Nel corso della serata sono stati ripercorsi i momenti più significativi della storia dell’associazione, nata dall’incontro tra cultura e salute mentale e cresciuta fino a diventare un punto di riferimento nazionale. In questi venticinque anni Arte e Salute ha coinvolto circa 134 persone nei propri percorsi formativi e professionali, producendo 68 spettacoli teatrali tra prosa, teatro ragazzi e teatro di figura, portati in scena in circa 670 repliche che hanno raggiunto oltre 93.800 spettatori in Italia e all’estero.
Accanto all’attività teatrale, Psicoradio – il progetto radiofonico dell’associazione nato nel 2006 – ha realizzato oltre mille trasmissioni dedicate ai temi della salute mentale, contribuendo a contrastare stereotipi e pregiudizi attraverso una comunicazione professionale e innovativa.
Arte e Salute, nata da una progettualità condivisa con il Dipartimento di Salute Mentale di Bologna, ha sviluppato nel tempo collaborazioni stabili con Emilia Romagna Teatro, La Baracca – Testoni Ragazzi, il Comune di Bologna e la Regione Emilia-Romagna, dando vita a un modello riconosciuto anche a livello internazionale.

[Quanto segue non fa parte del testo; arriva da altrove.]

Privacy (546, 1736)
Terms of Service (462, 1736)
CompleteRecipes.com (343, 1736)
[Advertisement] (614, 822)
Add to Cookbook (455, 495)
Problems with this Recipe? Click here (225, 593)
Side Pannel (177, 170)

Tra i principali riconoscimenti figurano il Premio Ubu, il Premio della Critica dell’Associazione Nazionale Critici Teatrali e il riconoscimento europeo “Star Project” assegnato dalla Commissione Europea.
La celebrazione del venticinquesimo anniversario è stata non solo un momento di festa e gratitudine verso tutte le persone che hanno contribuito a questa esperienza, ma anche l’occasione per riaffermare il valore della cultura come strumento di inclusione, partecipazione e crescita collettiva.

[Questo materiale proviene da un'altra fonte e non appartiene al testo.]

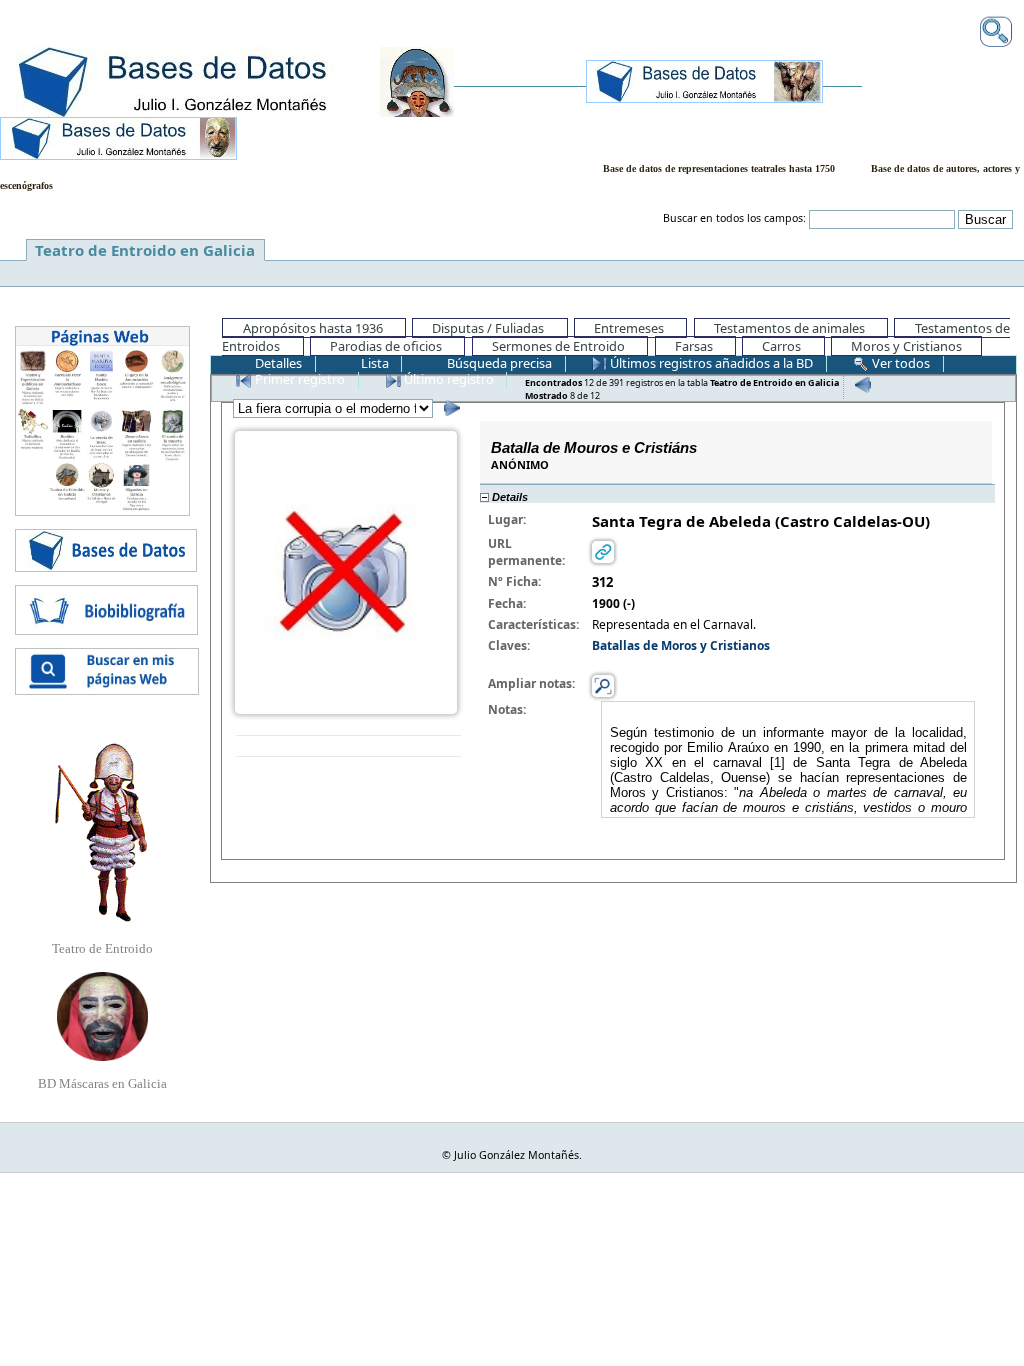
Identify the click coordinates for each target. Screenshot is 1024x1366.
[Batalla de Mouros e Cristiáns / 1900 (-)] (346, 570)
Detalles (277, 363)
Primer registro (298, 379)
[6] (860, 384)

Il Manifesto Poetico ha restituito con particolare efficacia il senso di questo percorso: «Non siamo oggetti di cura. Siamo soggetti di cultura», hanno affermato gli attori, rivendicando il valore dell’arte come diritto, della relazione come forma di cura e della comunità come spazio in cui la fragilità può diventare risorsa condivisa.
A venticinque anni dalla sua nascita, Arte e Salute continua a rappresentare una delle più originali esperienze italiane di incontro tra cultura e salute mentale. Una realtà che, come ricordano le parole conclusive del Manifesto Poetico, sceglie ogni giorno «l’arte, la relazione e la cultura come strumenti di libertà» e che continua a costruire occasioni di lavoro, espressione e partecipazione per decine di persone.
«Il teatro mi ha restituito il mio nome. Guardatemi bene. Sono un’attrice»: forse nessuna frase pronunciata durante la serata sintetizza meglio il significato profondo di questi venticinque anni.